After last year’s State of the Union “shout out” to the Supreme Court over its controversial campaign finance decision, speculation has been rife throughout the legal community and elsewhere over which justices would attend tonight’s speech.
Well, the Supreme Court has ended the speculation. Speaking through its information office, the Court reports that six justices will take their seats in the House chamber. There is no official word on which six of the nine will show, but some additional speculation helps to put faces on the number.
Chief Justice John Roberts Jr. and Justices Anthony Kennedy, Ruth Bader Ginsburg, Stephen Breyer, Sonia Sotomayor and Elena Kagan are the likely sextuplet.
Justice Samuel Alito, now famous for mouthing the words, “Not true,” in response to President Barack Obama’s characterization of Citizens United v. FEC during last year's address, will be about as far away as possible and still be in the United States tonight. He is in Hawaii giving a speech to the Hawaii Bar Association.

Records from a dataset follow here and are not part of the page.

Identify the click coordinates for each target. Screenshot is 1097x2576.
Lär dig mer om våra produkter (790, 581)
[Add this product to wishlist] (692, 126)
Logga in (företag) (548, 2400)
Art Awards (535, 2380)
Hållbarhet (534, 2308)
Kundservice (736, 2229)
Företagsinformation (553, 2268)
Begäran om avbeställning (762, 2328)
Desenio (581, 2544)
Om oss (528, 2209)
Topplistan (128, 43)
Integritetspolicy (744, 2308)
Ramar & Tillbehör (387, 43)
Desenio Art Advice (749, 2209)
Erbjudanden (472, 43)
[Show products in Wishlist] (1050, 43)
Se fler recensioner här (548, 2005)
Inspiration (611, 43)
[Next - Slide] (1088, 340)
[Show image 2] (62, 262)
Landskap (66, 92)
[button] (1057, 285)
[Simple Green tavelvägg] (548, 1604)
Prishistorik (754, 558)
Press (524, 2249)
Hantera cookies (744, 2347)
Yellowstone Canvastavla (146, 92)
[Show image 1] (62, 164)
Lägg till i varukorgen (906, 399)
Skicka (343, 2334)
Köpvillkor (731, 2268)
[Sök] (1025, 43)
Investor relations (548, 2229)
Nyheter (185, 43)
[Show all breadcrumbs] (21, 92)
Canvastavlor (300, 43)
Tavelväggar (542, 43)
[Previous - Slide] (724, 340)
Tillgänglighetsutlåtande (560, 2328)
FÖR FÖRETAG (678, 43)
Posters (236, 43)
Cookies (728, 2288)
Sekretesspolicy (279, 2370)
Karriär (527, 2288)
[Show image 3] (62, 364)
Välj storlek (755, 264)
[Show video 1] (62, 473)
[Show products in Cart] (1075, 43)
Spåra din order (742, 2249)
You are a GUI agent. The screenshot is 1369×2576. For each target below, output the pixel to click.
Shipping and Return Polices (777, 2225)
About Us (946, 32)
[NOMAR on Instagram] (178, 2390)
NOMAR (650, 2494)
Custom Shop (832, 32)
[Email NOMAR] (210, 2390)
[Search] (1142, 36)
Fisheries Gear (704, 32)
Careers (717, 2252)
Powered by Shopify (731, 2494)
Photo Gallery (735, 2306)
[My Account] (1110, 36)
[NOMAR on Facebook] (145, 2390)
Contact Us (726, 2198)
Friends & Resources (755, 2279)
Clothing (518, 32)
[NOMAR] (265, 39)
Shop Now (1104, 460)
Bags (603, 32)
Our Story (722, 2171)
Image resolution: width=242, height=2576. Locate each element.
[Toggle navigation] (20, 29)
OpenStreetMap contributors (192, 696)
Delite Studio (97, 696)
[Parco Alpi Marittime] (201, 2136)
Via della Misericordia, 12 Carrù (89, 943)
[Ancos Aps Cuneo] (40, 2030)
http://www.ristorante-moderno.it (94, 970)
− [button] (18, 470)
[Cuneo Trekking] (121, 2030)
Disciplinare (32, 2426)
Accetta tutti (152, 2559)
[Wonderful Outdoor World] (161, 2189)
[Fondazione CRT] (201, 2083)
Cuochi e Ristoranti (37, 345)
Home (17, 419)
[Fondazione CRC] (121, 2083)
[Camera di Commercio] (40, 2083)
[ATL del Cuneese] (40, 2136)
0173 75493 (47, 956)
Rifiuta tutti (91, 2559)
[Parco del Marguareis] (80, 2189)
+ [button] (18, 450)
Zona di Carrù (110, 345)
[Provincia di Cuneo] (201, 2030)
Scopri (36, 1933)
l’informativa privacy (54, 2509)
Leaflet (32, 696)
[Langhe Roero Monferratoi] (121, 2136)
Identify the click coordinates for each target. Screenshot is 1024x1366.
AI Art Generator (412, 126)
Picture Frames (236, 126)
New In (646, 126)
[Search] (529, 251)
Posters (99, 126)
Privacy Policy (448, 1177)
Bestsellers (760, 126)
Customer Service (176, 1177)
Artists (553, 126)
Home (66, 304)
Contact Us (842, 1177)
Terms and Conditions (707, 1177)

Justices Antonin Scalia and Clarence Thomas rarely attend State of the Union addresses. Scalia last year in a speech to the Federalist Society called the annual gathering on Capitol Hill “a juvenile spectacle. And I resent being called upon to the indignity.” Thomas has said the event has become too “partisan” and he finds it uncomfortable as a judge to sit there. Scalia appeared yesterday before the House Tea Party Caucus to discuss how to write constitutional legislation. The talk was hosted by Rep. Michelle Bachmann (R-Minn.).
The real question of who would attend this year has focused on the chief justice. Roberts has attended every State of the Union address since his confirmation in 2005. But after President Barack Obama’s criticism of the Citizens United decision in last year’s speech, Roberts wondered publicly if the justices should attend an event that has become, in his words, “a pep rally.”
Roberts, however, has a strong sense of the Court as an institution, some court watchers noted, and of his own role as its leader, both of which may play a part in his decision to appear.